C. Urging Dialogue: The 10 March 2020 letter reiterated Iran’s willingness to continue discussions at any level in order to reverse the remedial measures it had lawfully adopted under Paragraph 36 of the JCPOA full compliance. The E3, however, persisted in referencing a “better deal” or “longer-term framework,” going well beyond the scope of the JCPOA and contradicting the timelines explicitly negotiated in 2015 and enshrined in UNSCR 2231.
Based on the above points, it is unequivocal that:
1. Iran Has Exhausted the DRM: The Islamic Republic of Iran has triggered—and in good faith concluded—all procedures under Paragraph 36 of the JCPOA. Having received no adequate redress, Iran began proportional remedial steps only after extensive correspondence, ministerial sessions, and official notifications. Any subsequent E3 effort to reopen or manipulate the same mechanism is inadmissible.
2. The E3 Lack Legal Standing: Because the E3/EU themselves have not upheld key commitments—including facilitating normal trade, preventing extraterritorial effects of U.S. sanctions, and delivering on promises made in 2018 ministerial statements—they lack the necessary standing to invoke the DRM’s provisions against Iran.
3. Abuse of Process: Attempting to trigger “snapback” under these circumstances, in defiance of established facts and prior communications, constitutes an abuse of process that the international community must reject.

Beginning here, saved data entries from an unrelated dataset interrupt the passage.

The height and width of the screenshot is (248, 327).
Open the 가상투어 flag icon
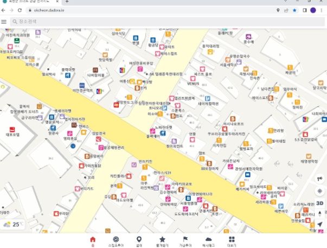click(185, 241)
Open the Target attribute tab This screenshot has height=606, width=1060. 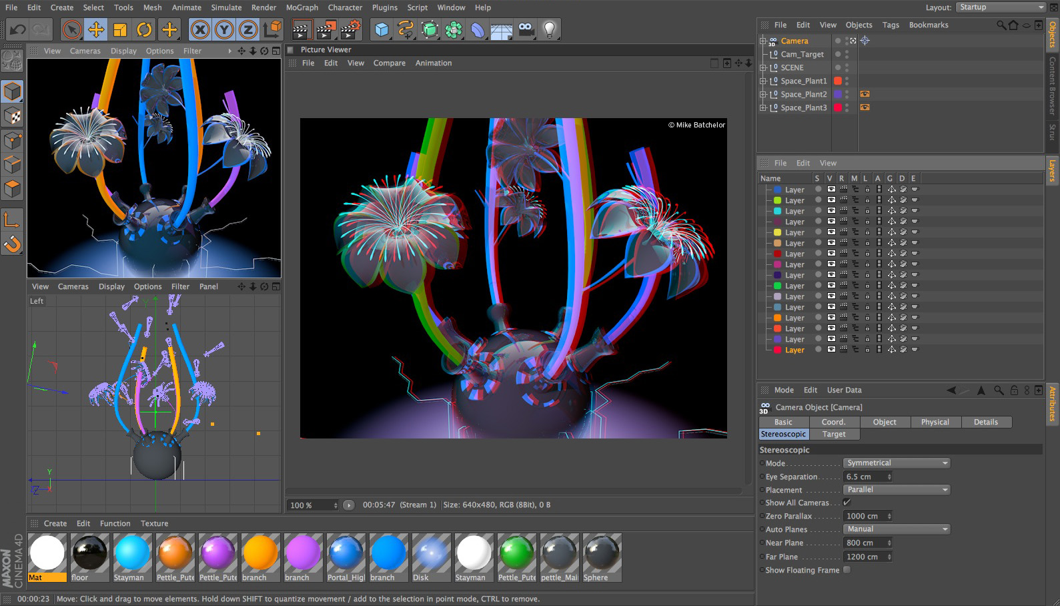834,434
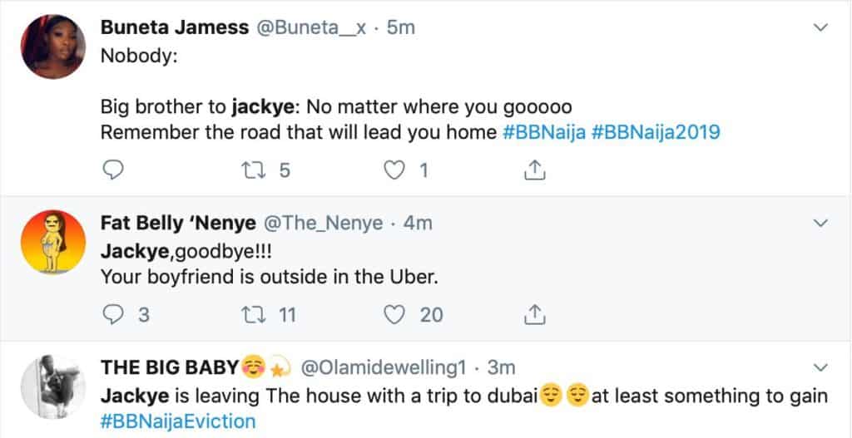Go to @The_Nenye's profile handle

click(324, 223)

In the last few weeks, the E3/EU have explicitly condoned, supported and actively contributed to the unprovoked and reckless Israeli and later U.S. aggressions—right in the middle of nuclear talks between Iran and the United States—against safeguarded Iranian nuclear facilities, and residential quarters—leading to the massacre of countless women and children as well as cold-blooded murder of scientists and off-duty military commanders. These are all blatant violations of international law—making E3 leaders accomplices in these war crimes. The actions and statements of the E3 countries, as briefly elaborated below, has made them accomplices in these war crimes and has rendered any claim of good will and commitment to UNSC Resolution 2231 (2015) and the JCPOA spurious and false.
The shameful statement by German Chancellor Merz on 17 June 2025 that “This is the dirty work Israel is doing for all of us” is a clear admission of guilt and participation in this act of aggression by Germany and other E3 leaders.

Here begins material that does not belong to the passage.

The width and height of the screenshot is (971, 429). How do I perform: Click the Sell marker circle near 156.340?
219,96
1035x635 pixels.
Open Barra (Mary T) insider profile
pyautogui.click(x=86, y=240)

In the same vein, France and the UK have voiced support for the unprovoked attacks against Iran by invoking the claim of “Israel’s right to defense” instead of condemning the Israeli regime’s aggression against the Iranian people, which claimed over 1,000 lives in the period 13 June 2025-24 June 2025. They have further contributed to the Israeli aggression by supplying the aggressor with arms and ammunition. France admitted that it has provided direct military assistance to Israel, as it is evident in the statement made by French Defense Minister Sebastien Lecornu on 25 June 2025, where he admitted complicity in defending the aggressor and obstructing the exercise of Iran’s right to self-defense by stating that the French Army shot down fewer that ten drones, using aircraft and surface to air missiles.” Iran foreign minister”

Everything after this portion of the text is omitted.